* Arbeitsaufträge *
(1) Entnehmen Sie dem Textauszug zum Zugang zu physischen Infrastrukturen wortgetreu alles von „Dieser Absatz gilt“ bis hinunter zu „Rechts angewandt wird.“.
(2) Führen Sie den Textauszug zum Zugang zu physischen Infrastrukturen im Anschluss an seinen letzten Satz fort.

* Textauszug *

########################################

Dieser Absatz gilt nur für diejenigen Mitgliedstaaten, in denen diese oder eine gleichwertige Verweigerungsmöglichkeit am 11. Mai 2024 nach Maßgabe des mit dem Unionsrecht im Einklang stehenden nationalen Rechts angewandt wird.
(7) Im Falle einer Zugangsverweigerung gemäß den Absätzen 5 und 6 teilt der Netzbetreiber oder die öffentliche Stelle, die Eigentümer der physischen Infrastrukturen ist oder diese kontrolliert, dem Zugangsnachfrager spätestens einen Monat nach dem Tag des Eingangs des vollständigen Zugangsantrags schriftlich die besonderen und ausführlichen Gründe für diese Verweigerung mit, außer bei nationalen kritischen Infrastrukturen im Sinne des nationalen Rechts, für die dem Zugangsnachfrager in der Mitteilung über die Verweigerung keine besonderen und ausführlichen Gründe angegeben werden müssen.
(8) Die Mitgliedstaaten können eine Stelle einrichten oder benennen, die Anträge auf Zugang zu physischen Infrastrukturen, die sich im Eigentum oder unter der Kontrolle öffentlicher Stellen befinden, koordiniert, rechtliche und technische Beratung beim Aushandeln von Zugangsbedingungen leistet und die Bereitstellung von Informationen über eine zentrale Informationsstelle gemäß Artikel 12 erleichtert.
(9) Für physische Infrastrukturen, die bereits Zugangsverpflichtungen unterliegen, die von nationalen Regulierungsbehörden gemäß der Richtlinie (EU) 2018/1972 auferlegt wurden oder die sich aus der Anwendung der Vorschriften der Union über staatliche Beihilfen ergeben, gelten die in den Absätzen 1, 4 und 5 festgelegten Verpflichtungen nicht, solange solche Zugangsverpflichtungen bestehen.
(10) Öffentliche Stellen, die Eigentümer physischer Infrastrukturen oder bestimmter Kategorien physischer Infrastrukturen sind oder diese kontrollieren, können aus Gründen des architektonischen, historischen, religiösen oder ökologischen Wertes oder aus Gründen der öffentlichen Ordnung, Verteidigung, Sicherheit und Gesundheit von der Anwendung der Absätze 1, 4 und 5 auf diese physischen Infrastrukturen oder Kategorien physischer Infrastrukturen absehen. Die Mitgliedstaaten oder gegebenenfalls regionale und lokale Behörden weisen solche physischen Infrastrukturen oder Kategorien physischer Infrastrukturen in ihrem Hoheitsgebiet gestützt auf hinreichend gerechtfertigte und verhältnismäßige Gründe aus. Die Liste der Kategorien physischer Infrastrukturen und die für ihre Ausweisung angewandten Kriterien werden über eine zentrale Informationsstelle zugänglich gemacht.

########################################

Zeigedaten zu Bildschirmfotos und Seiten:
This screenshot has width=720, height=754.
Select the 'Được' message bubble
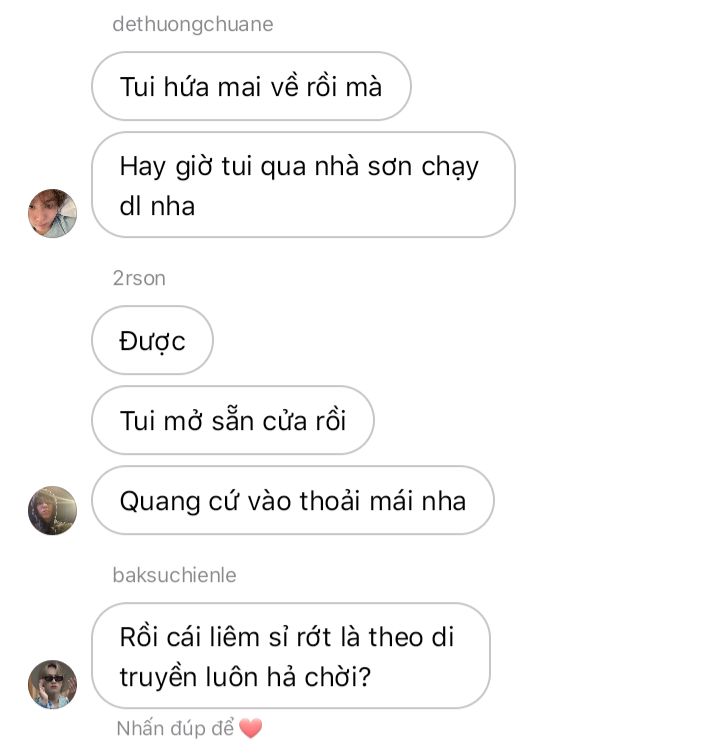152,340
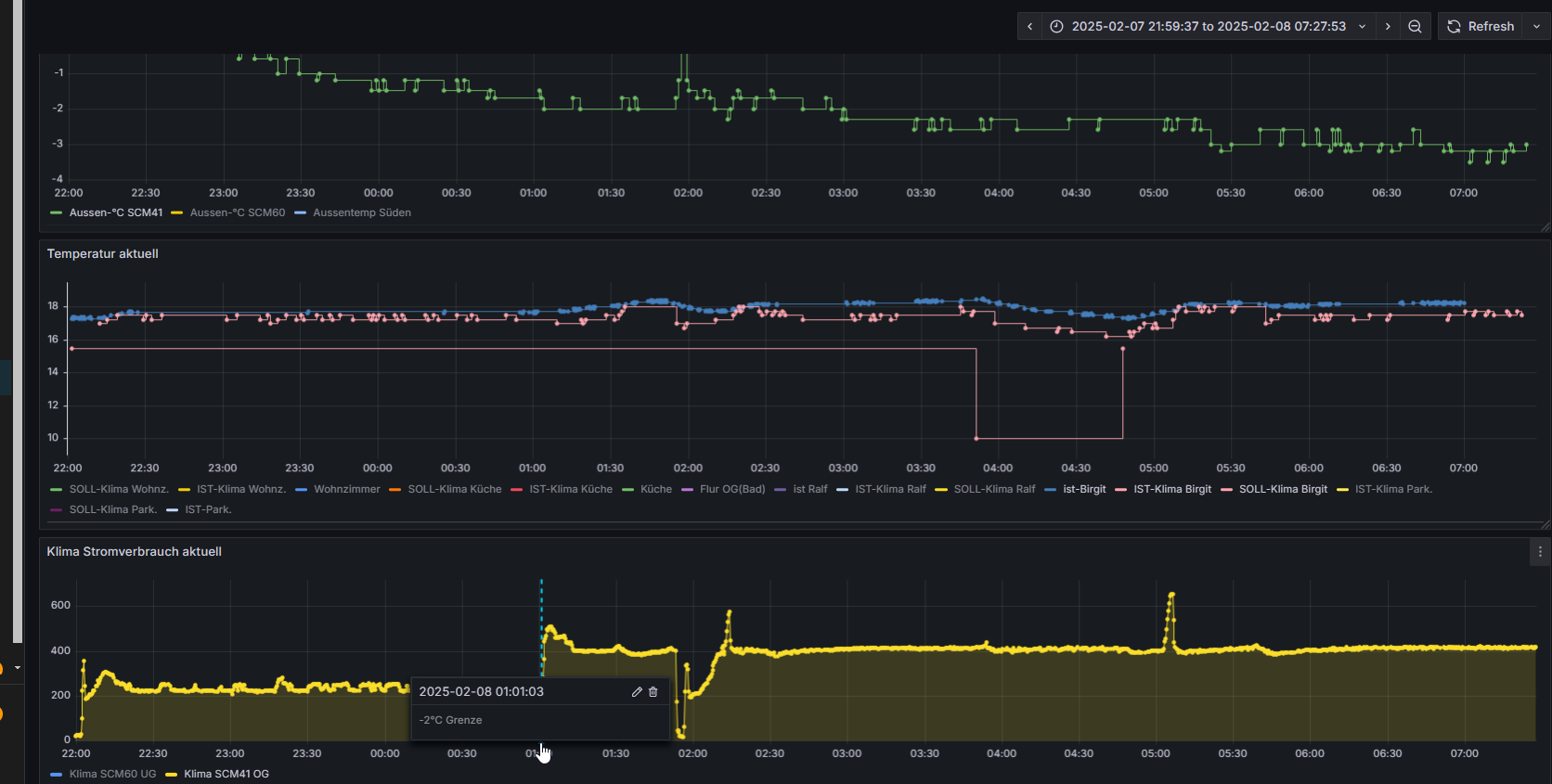
Task: Shift time range backward with left arrow
Action: (x=1029, y=27)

########################################

* Lösungen je Aufgabe *
(1)
Dieser Absatz gilt nur für diejenigen Mitgliedstaaten, in denen diese oder eine gleichwertige Verweigerungsmöglichkeit am 11. Mai 2024 nach Maßgabe des mit dem Unionsrecht im Einklang stehenden nationalen Rechts angewandt wird.

(2)
(11) Betreiber haben das Recht, Zugang zu ihren physischen Infrastrukturen zum Zwecke des Aufbaus anderer Netze als elektronischer Kommunikationsnetze oder zugehöriger Einrichtungen anzubieten.
(12) Ungeachtet des Absatzes 3 berührt dieser Artikel weder das Eigentumsrecht des Eigentümers der physischen Infrastrukturen, falls der Netzbetreiber oder die öffentliche Stelle nicht der Eigentümer ist, noch das Eigentumsrecht von Dritten, wie z. B. Grund- und Gebäudeeigentümern, noch gegebenenfalls die Rechte von Mietern.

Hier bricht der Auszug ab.